◆ TASK INPUT:
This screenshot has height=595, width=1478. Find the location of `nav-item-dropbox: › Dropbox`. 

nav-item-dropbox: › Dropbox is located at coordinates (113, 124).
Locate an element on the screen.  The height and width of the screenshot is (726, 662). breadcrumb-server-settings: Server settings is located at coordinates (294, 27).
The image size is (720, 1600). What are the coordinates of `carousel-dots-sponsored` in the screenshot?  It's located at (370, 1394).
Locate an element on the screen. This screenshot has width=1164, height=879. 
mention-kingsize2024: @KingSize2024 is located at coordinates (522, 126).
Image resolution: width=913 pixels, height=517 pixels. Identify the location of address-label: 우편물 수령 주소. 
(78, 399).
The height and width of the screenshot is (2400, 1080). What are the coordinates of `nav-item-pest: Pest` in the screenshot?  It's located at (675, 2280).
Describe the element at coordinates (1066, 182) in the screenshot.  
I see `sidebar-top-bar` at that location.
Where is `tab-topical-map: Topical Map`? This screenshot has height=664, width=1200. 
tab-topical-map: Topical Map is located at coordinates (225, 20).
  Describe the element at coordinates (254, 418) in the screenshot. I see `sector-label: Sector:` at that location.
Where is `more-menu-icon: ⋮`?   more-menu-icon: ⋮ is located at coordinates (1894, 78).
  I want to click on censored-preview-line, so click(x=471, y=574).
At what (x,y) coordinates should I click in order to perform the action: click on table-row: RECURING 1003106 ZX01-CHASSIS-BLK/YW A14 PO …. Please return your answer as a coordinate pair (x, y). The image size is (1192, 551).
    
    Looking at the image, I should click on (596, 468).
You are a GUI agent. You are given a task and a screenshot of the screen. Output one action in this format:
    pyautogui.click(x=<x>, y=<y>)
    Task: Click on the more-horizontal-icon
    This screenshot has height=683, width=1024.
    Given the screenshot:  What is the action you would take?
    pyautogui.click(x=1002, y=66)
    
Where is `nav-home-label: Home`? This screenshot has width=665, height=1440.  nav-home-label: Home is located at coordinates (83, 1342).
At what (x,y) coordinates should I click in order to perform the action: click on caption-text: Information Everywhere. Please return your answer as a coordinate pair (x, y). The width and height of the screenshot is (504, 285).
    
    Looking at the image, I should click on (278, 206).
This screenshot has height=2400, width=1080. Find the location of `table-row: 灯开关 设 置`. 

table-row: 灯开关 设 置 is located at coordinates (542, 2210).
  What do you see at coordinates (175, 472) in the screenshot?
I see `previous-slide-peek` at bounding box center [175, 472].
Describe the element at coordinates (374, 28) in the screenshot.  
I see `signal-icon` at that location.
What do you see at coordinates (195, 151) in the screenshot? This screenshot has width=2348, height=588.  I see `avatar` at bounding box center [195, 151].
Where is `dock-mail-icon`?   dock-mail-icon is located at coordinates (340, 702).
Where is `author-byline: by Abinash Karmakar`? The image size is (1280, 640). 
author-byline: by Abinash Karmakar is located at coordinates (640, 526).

◆ YOUR OBJECTIVE:
Lay out every line of the records above as a numbered list, leaving out the blank lines.

◆ TASK ANSWER:
1. This screenshot has height=595, width=1478. Find the location of `nav-item-dropbox: › Dropbox`. 
2. nav-item-dropbox: › Dropbox is located at coordinates (113, 124).
3. Locate an element on the screen.  The height and width of the screenshot is (726, 662). breadcrumb-server-settings: Server settings is located at coordinates (294, 27).
4. The image size is (720, 1600). What are the coordinates of `carousel-dots-sponsored` in the screenshot?  It's located at (370, 1394).
5. Locate an element on the screen. This screenshot has width=1164, height=879. 
6. mention-kingsize2024: @KingSize2024 is located at coordinates (522, 126).
7. Image resolution: width=913 pixels, height=517 pixels. Identify the location of address-label: 우편물 수령 주소. 
8. (78, 399).
9. The height and width of the screenshot is (2400, 1080). What are the coordinates of `nav-item-pest: Pest` in the screenshot?  It's located at (675, 2280).
10. Describe the element at coordinates (1066, 182) in the screenshot.  
11. I see `sidebar-top-bar` at that location.
12. Where is `tab-topical-map: Topical Map`? This screenshot has height=664, width=1200. 
13. tab-topical-map: Topical Map is located at coordinates (225, 20).
14.   Describe the element at coordinates (254, 418) in the screenshot. I see `sector-label: Sector:` at that location.
15. Where is `more-menu-icon: ⋮`?   more-menu-icon: ⋮ is located at coordinates (1894, 78).
16.   I want to click on censored-preview-line, so click(x=471, y=574).
17. At what (x,y) coordinates should I click in order to perform the action: click on table-row: RECURING 1003106 ZX01-CHASSIS-BLK/YW A14 PO …. Please return your answer as a coordinate pair (x, y). The image size is (1192, 551).
18.     Looking at the image, I should click on (596, 468).
19. You are a GUI agent. You are given a task and a screenshot of the screen. Output one action in this format:
20.     pyautogui.click(x=<x>, y=<y>)
21.     Task: Click on the more-horizontal-icon
22.     This screenshot has height=683, width=1024.
23.     Given the screenshot:  What is the action you would take?
24.     pyautogui.click(x=1002, y=66)
25. Where is `nav-home-label: Home`? This screenshot has width=665, height=1440.  nav-home-label: Home is located at coordinates (83, 1342).
26. At what (x,y) coordinates should I click in order to perform the action: click on caption-text: Information Everywhere. Please return your answer as a coordinate pair (x, y). The width and height of the screenshot is (504, 285).
27.     Looking at the image, I should click on (278, 206).
28. This screenshot has height=2400, width=1080. Find the location of `table-row: 灯开关 设 置`. 
29. table-row: 灯开关 设 置 is located at coordinates (542, 2210).
30.   What do you see at coordinates (175, 472) in the screenshot?
31. I see `previous-slide-peek` at bounding box center [175, 472].
32. Describe the element at coordinates (374, 28) in the screenshot.  
33. I see `signal-icon` at that location.
34. What do you see at coordinates (195, 151) in the screenshot? This screenshot has width=2348, height=588.  I see `avatar` at bounding box center [195, 151].
35. Where is `dock-mail-icon`?   dock-mail-icon is located at coordinates (340, 702).
36. Where is `author-byline: by Abinash Karmakar`? The image size is (1280, 640). 
37. author-byline: by Abinash Karmakar is located at coordinates (640, 526).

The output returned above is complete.